# Oh my gosh...I Can't wait!! UPDATE: Pictures Added!!!



## KW Farms (Jun 21, 2008)

*PICTURES ADDED...PAGE 2!*

:leap: Ok so tomorrow i'll be going to look at some registered nigerian does and possibly a buck. The lady has a whole herd and for awesome prices!!


----------



## capriola-nd (Jul 6, 2008)

*Re: Oh my gosh...Can't wait!!!!!!!!!!!!*

That is VERY exciting!!! Where does she live???


----------



## KW Farms (Jun 21, 2008)

*Re: Oh my gosh...Can't wait!!!!!!!!!!!!*

Up in Wenatchee/Ellensburg area. She doesn't have a website or anything and hasn't even registered a herd name, but I guess she's really into them so we'll see. I'll let you know more about it once I meet her and the goats.


----------



## Sweet Gum Minis (Oct 6, 2007)

*Re: Oh my gosh...Can't wait!!!!!!!!!!!!*

Good luck!


----------



## Hailee's Herd (Oct 5, 2007)

*Re: Oh my gosh...Can't wait!!!!!!!!!!!!*

Cool, show us pictures! :leap:


----------



## KW Farms (Jun 21, 2008)

*Re: Oh my gosh...Can't wait!!!!!!!!!!!!*

Yeah, i'll definately have to show pictures once we get home! Knowing me I won't be able to set a limit on the amount I buy  :roll:


----------



## KW Farms (Jun 21, 2008)

*Re: Oh my gosh...I Can't wait!! UPDATE: Brought home a herd *

Update on first post!!!


----------



## FarmGirl18 (Oct 5, 2007)

*Re: Oh my gosh...I Can't wait!! UPDATE: Brought home a herd *

Wow, that is exciting!!


----------



## liz (Oct 5, 2007)

*Re: Oh my gosh...I Can't wait!! UPDATE: Brought home a herd *

Kylee...you DID get a HERD!! Can't wait to see them :stars:


----------



## Muddy Creek Farm (Oct 5, 2007)

*Re: Oh my gosh...I Can't wait!! UPDATE: Brought home a herd *

Wow! That is almost as many goats that I have in my entire herd! Congrats!! :stars:


----------



## goatiegurl*Oh (Nov 11, 2007)

§ Job 1
Answer these questions from the goat thread:
(a) What area does the seller with the herd live in?
(b) What goats does KW Farms plan to go look at in the first post?
(c) Which poster says the number of goats is almost as many as in their own entire herd?
§ Job 2
Copy the goat thread from "That is VERY" up to and including "and the goats.", renaming "website" as "web page".
§ Job 3
Turn the paragraph of the goat thread that begins "Up in Wenatchee/Ellensburg area" into a short list that keeps its main facts.

§ Input data
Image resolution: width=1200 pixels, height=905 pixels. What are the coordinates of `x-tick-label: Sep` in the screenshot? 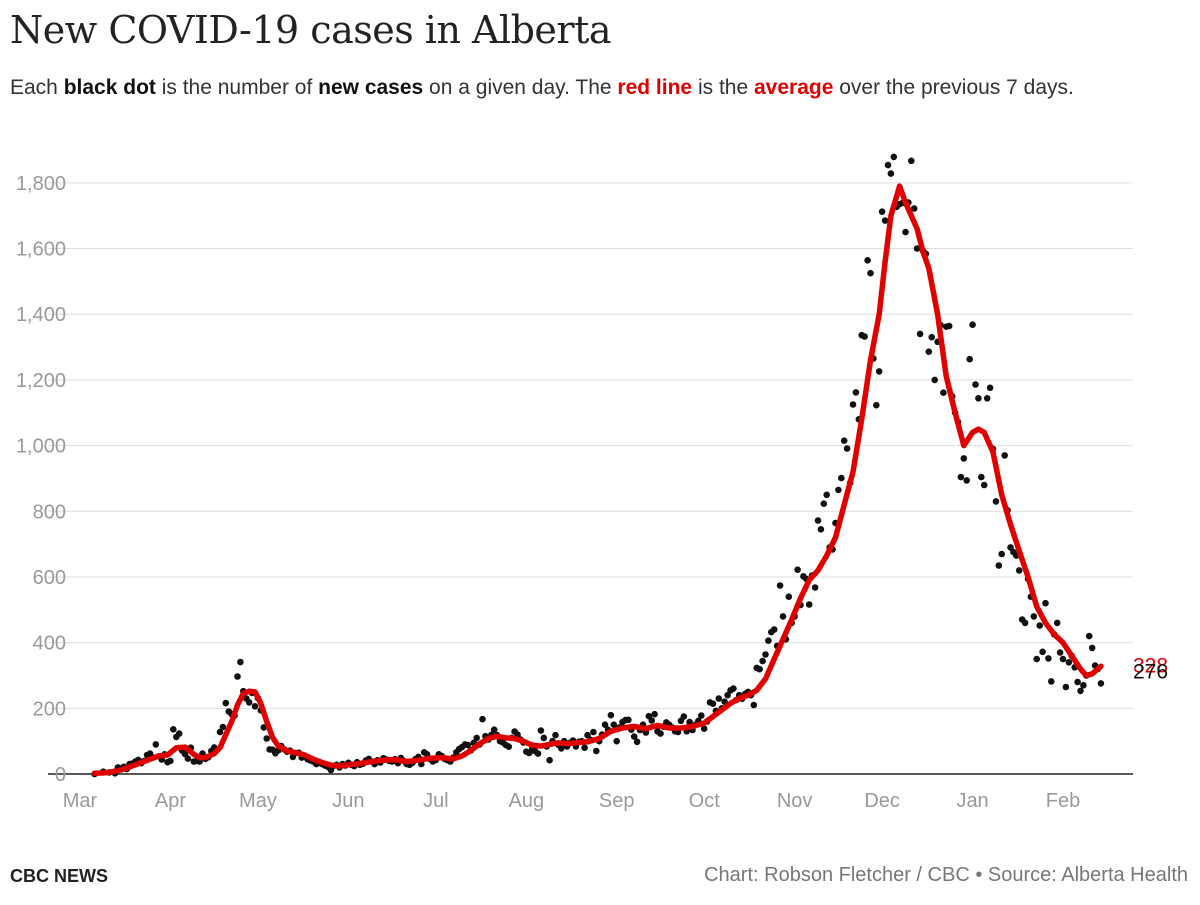 It's located at (617, 801).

§ Written response 1
(a) The Wenatchee/Ellensburg area.
(b) Registered Nigerian does and possibly a buck.
(c) Muddy Creek Farm.

§ Written response 2
That is VERY exciting!!! Where does she live???


----------



## KW Farms (Jun 21, 2008)

*Re: Oh my gosh...Can't wait!!!!!!!!!!!!*

Up in Wenatchee/Ellensburg area. She doesn't have a web page or anything and hasn't even registered a herd name, but I guess she's really into them so we'll see. I'll let you know more about it once I meet her and the goats.

§ Written response 3
- The seller is in the Wenatchee/Ellensburg area.
- She has no website and has not registered a herd name.
- She seems to be really into her goats.
- More news will come after meeting her and the goats.